Hillel JUC has special place at Amos Hall coffee shop.

Lauren Meltzer, left, and Maddie Ginsberg
Photos courtesy of Hillel JUC
Lauren Meltzer, left, and Maddie Ginsberg Photos courtesy of Hillel JUC

So much of college is predicated on caffeine and camaraderie that a recent pairing of the two seems about as sweet as a caramel macchiato between friends. Several months ago, Starbucks employees at 4022 Fifth Ave. in Oakland began placing a chalk-written sign on one of the tables: “This table is reserved for our friends at Hillel 10 a.m.-4 p.m.”

“Hillel brings a lot of students into Starbucks, and because they bring in so much business, my boss decided they should have their own table to have their own space to meet, instead of having to fight for space to meet in such a busy area,” said Polina Neft, a Starbucks barista.

Prior to the sign’s placement, Ariel Walovitch, Hillel JUC’s director of engagement, was regularly meeting with students and colleagues at various tables in the shop.

“It’s very funny because I always refer to that Starbucks as my office,” she said. The manager “noticed what we were doing and wanted to support us and create that safe space for the Jewish students.”

“Starbucks as a company encourages us to make it a safe space for all sorts of people from all walks of life. Ariel and her team are there a lot so it occured to me to give them a space to do what they do,” said Nick Drop, the store’s manager.

This decision by Starbucks “was really meaningful to me,” said Leah Belman, a University of Pittsburgh student. “I was really touched by how welcoming Starbucks is to the Jewish community and Jewish students.”

The dedicated table also made life easier for Belman, who apart from studying supply chain management and marketing is a campus engagement intern with Hillel JUC.

“I try to bring uninvolved Jewish students into the Jewish community on campus,” said the University of Pittsburgh junior. “One of the huge ways that I do my job is taking out freshmen on coffee dates.”

Jonathan Perlman, left, and Ariel Walovitch

Per the program’s design, Belman is given a Starbucks gift card from Hillel JUC.

“We’re able to take out the students in a casual way, face to face, and neither of us has to worry about paying, and we can talk about classes or what’s happening on campus,” said Belman. “A lot of the time we just catch up. Being college students, it’s nice to be able to get together and talk.”
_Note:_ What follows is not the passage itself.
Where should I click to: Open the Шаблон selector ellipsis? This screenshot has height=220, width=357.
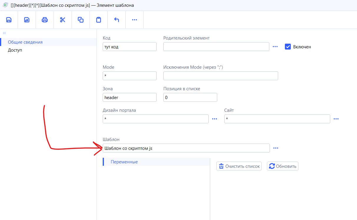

Belman visits the the Amos Hall Starbucks on Fifth Avenue about twice a week, and said the table is almost always occupied by either Walovitch or other Jewish students.

“The sign says 10 to 4 but they’re pretty much there from 10:30 in the morning until maybe 8 at night, and it’s not just people who work at Hillel but students who are engaged at Hillel sit there too,” said Neft.

“The Hillel table at Starbucks epitomizes one of the key values of our Hillel: being present at the right space in the right place at the right time to meet students’ needs,” said Dan Marcus, Hillel JUC’s executive director and CEO.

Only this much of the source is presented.